## Compito 1
Traduci in inglese questa frase dell'estratto della pagina: «I ricercatori hanno visto che a livelli di infiammazione maggiori in giovane età corrispondevano prestazioni cognitive meno efficienti già sulla soglia dei 50 anni.»
## Compito 2
Ricopia una parte dell'estratto della pagina: comincia dalle parole "È quanto emerso" e fermati dopo "infiammazione e Alzheimer.".

## Estratto della pagina
# # # # # # #

È quanto emerso da un lungo studio condotto dall'Università di San Francisco, California, su un gruppo di 2.364 adulti, che sono stati seguiti per un periodo complessivo di 23 anni: all'inizio dello studio i partecipanti avevano tra i 18 e i 30 anni, mentre al momento degli ultimi test erano tutti nella fascia 40-50 anni. I ricercatori hanno visto che a livelli di infiammazione maggiori in giovane età corrispondevano prestazioni cognitive meno efficienti già sulla soglia dei 50 anni. Qui abbiamo spiegato la differenza tra infiammazione e Alzheimer.

Lo studio sui livelli di infiammazione

I ricercatori dell'Università di San Francisco hanno utilizzato i dati dei partecipanti allo studio CARDIA, un progetto di ricerca finalizzato alla comprensione dei fattori che fin dalla giovane età contribuiscono all'insorgenza delle malattie cardiovascolari (qui i sintomi a cui prestare attenzione). I risultati sono stati pubblicati su Neurology.

# # # # # # #

## Record dei dati
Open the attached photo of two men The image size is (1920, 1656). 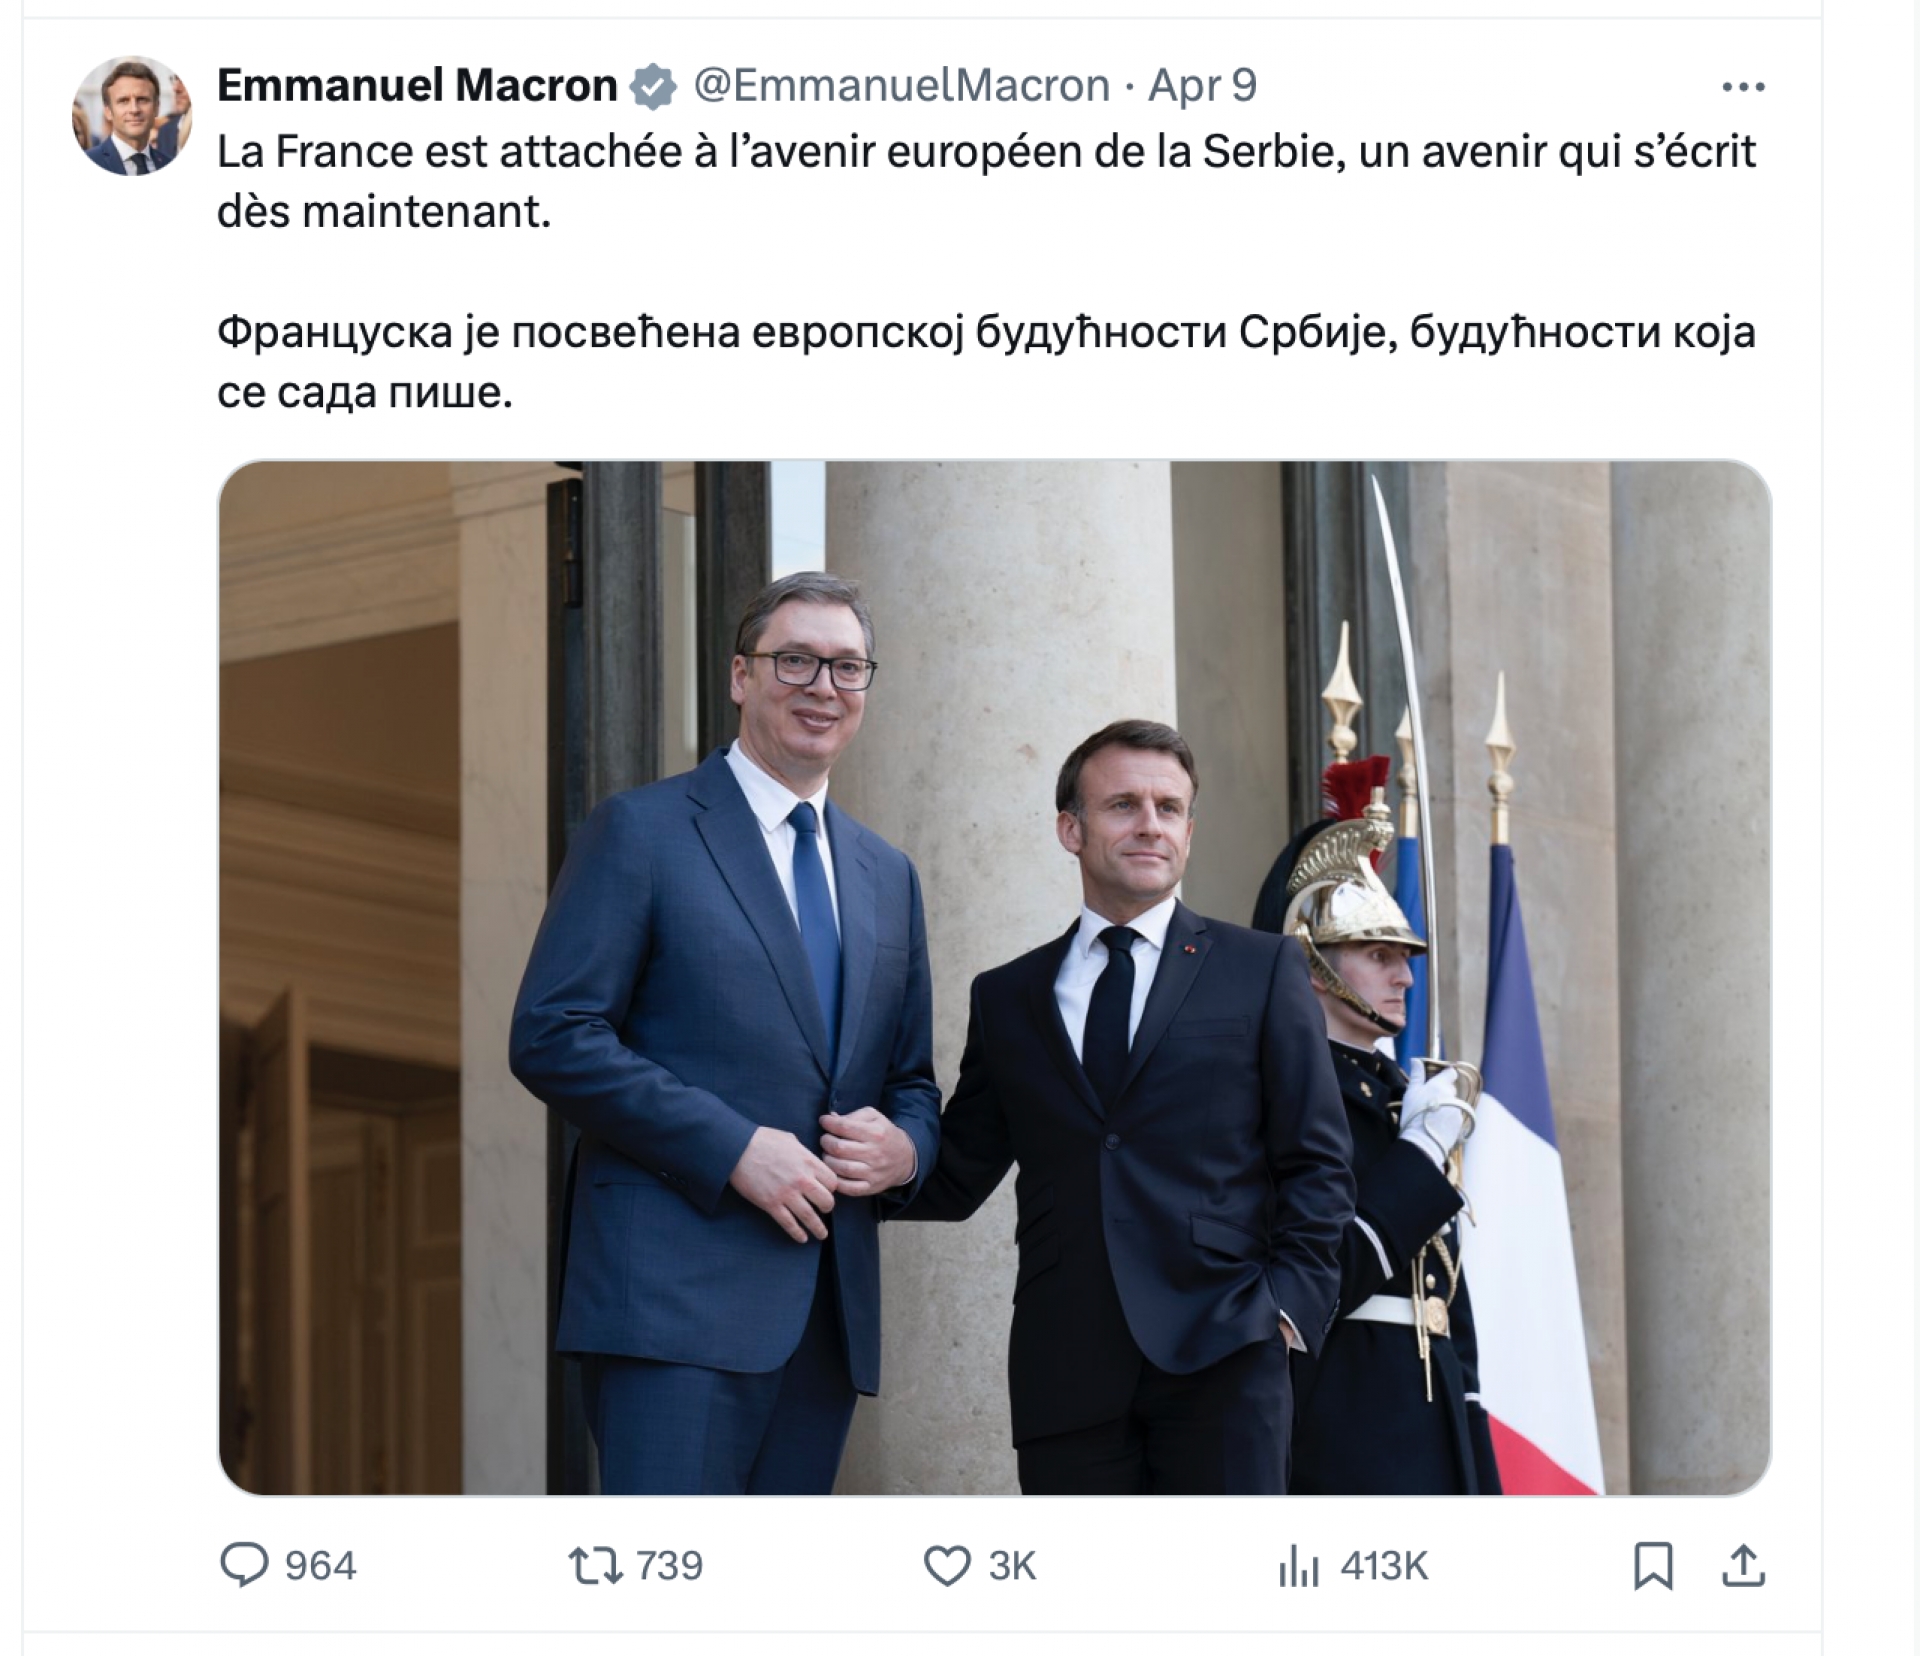coord(994,977)
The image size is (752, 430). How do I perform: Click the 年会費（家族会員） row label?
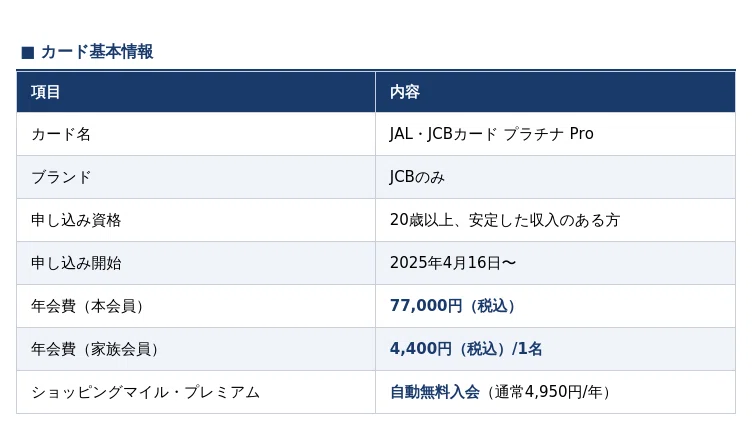coord(95,349)
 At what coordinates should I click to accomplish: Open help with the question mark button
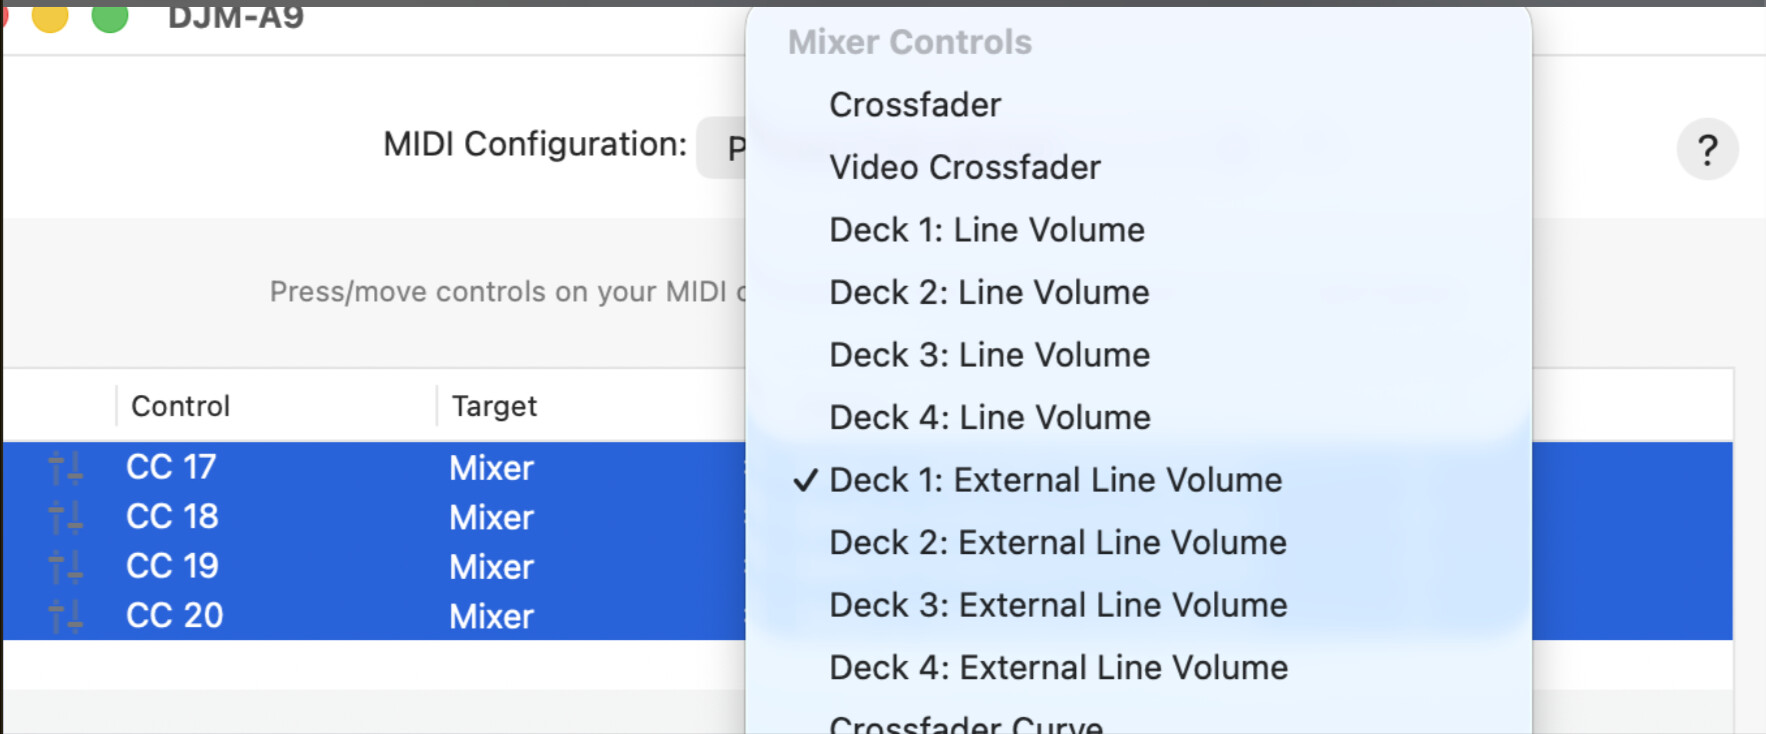(1707, 150)
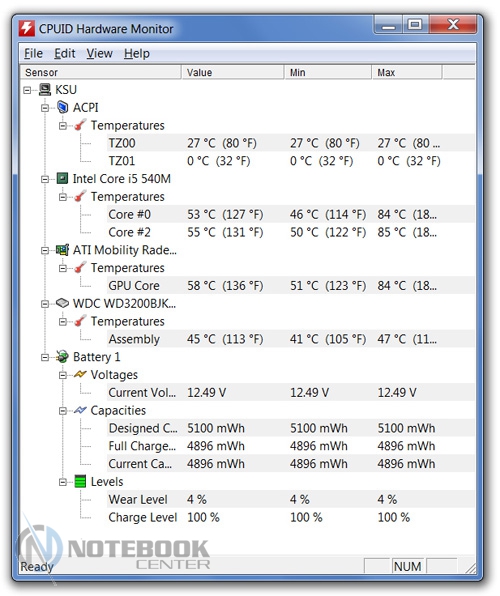The image size is (500, 596).
Task: Collapse the Capacities section
Action: (63, 411)
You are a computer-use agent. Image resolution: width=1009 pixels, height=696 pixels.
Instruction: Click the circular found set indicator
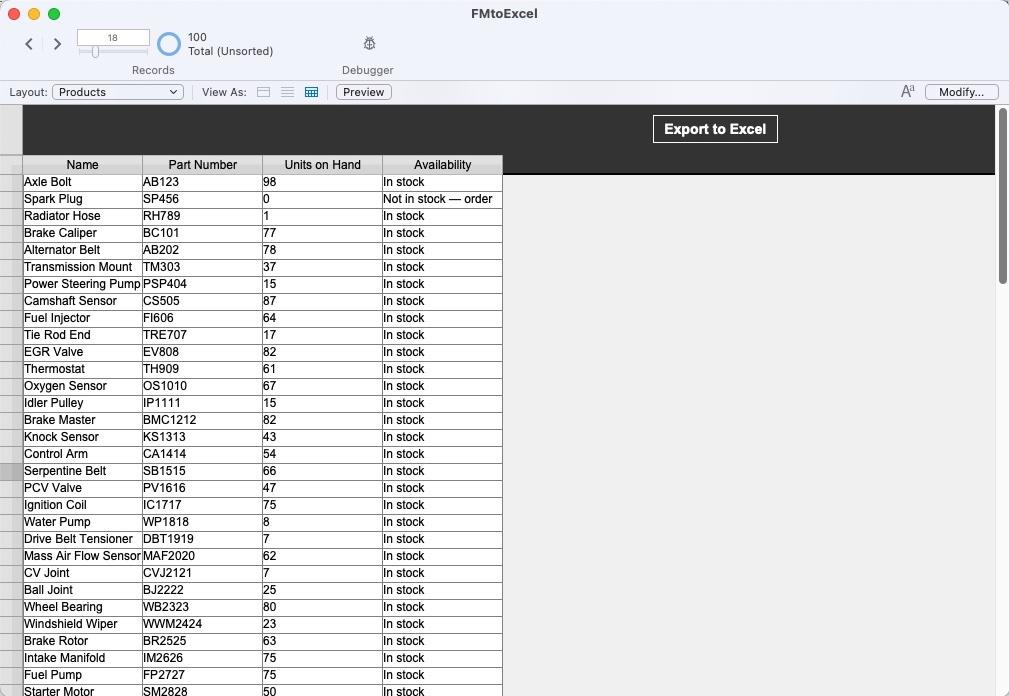168,44
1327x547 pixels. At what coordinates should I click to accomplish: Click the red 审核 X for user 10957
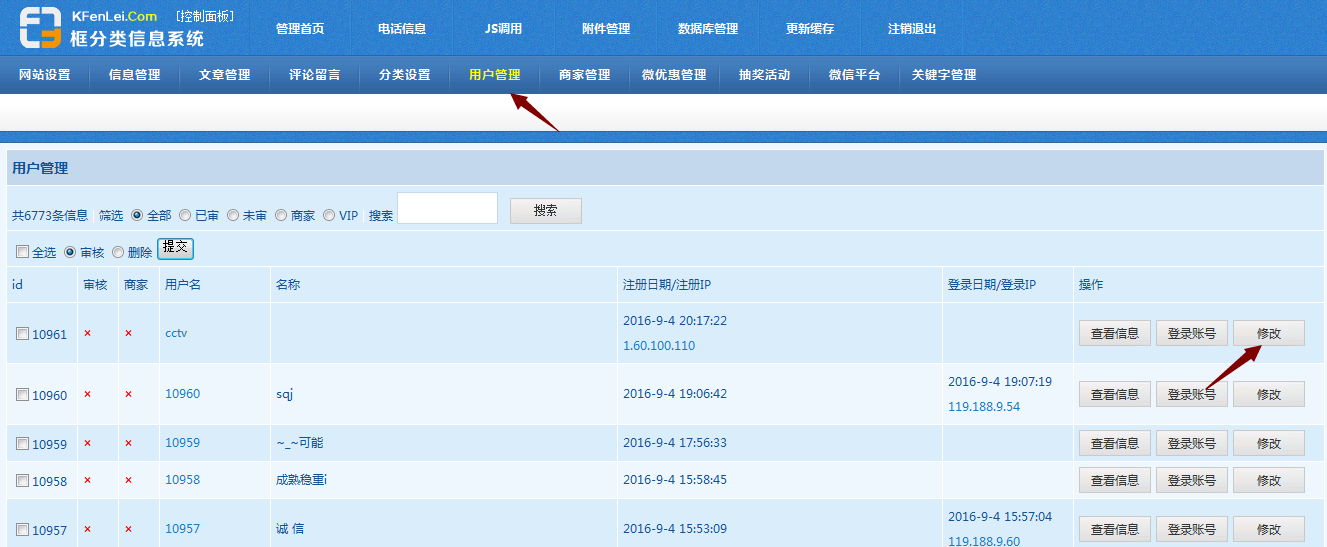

# # # # # # #

## Spazio risposta 1
The researchers saw that higher levels of inflammation at a young age corresponded to less efficient cognitive performance as early as the threshold of 50 years.

## Spazio risposta 2
È quanto emerso da un lungo studio condotto dall'Università di San Francisco, California, su un gruppo di 2.364 adulti, che sono stati seguiti per un periodo complessivo di 23 anni: all'inizio dello studio i partecipanti avevano tra i 18 e i 30 anni, mentre al momento degli ultimi test erano tutti nella fascia 40-50 anni. I ricercatori hanno visto che a livelli di infiammazione maggiori in giovane età corrispondevano prestazioni cognitive meno efficienti già sulla soglia dei 50 anni. Qui abbiamo spiegato la differenza tra infiammazione e Alzheimer.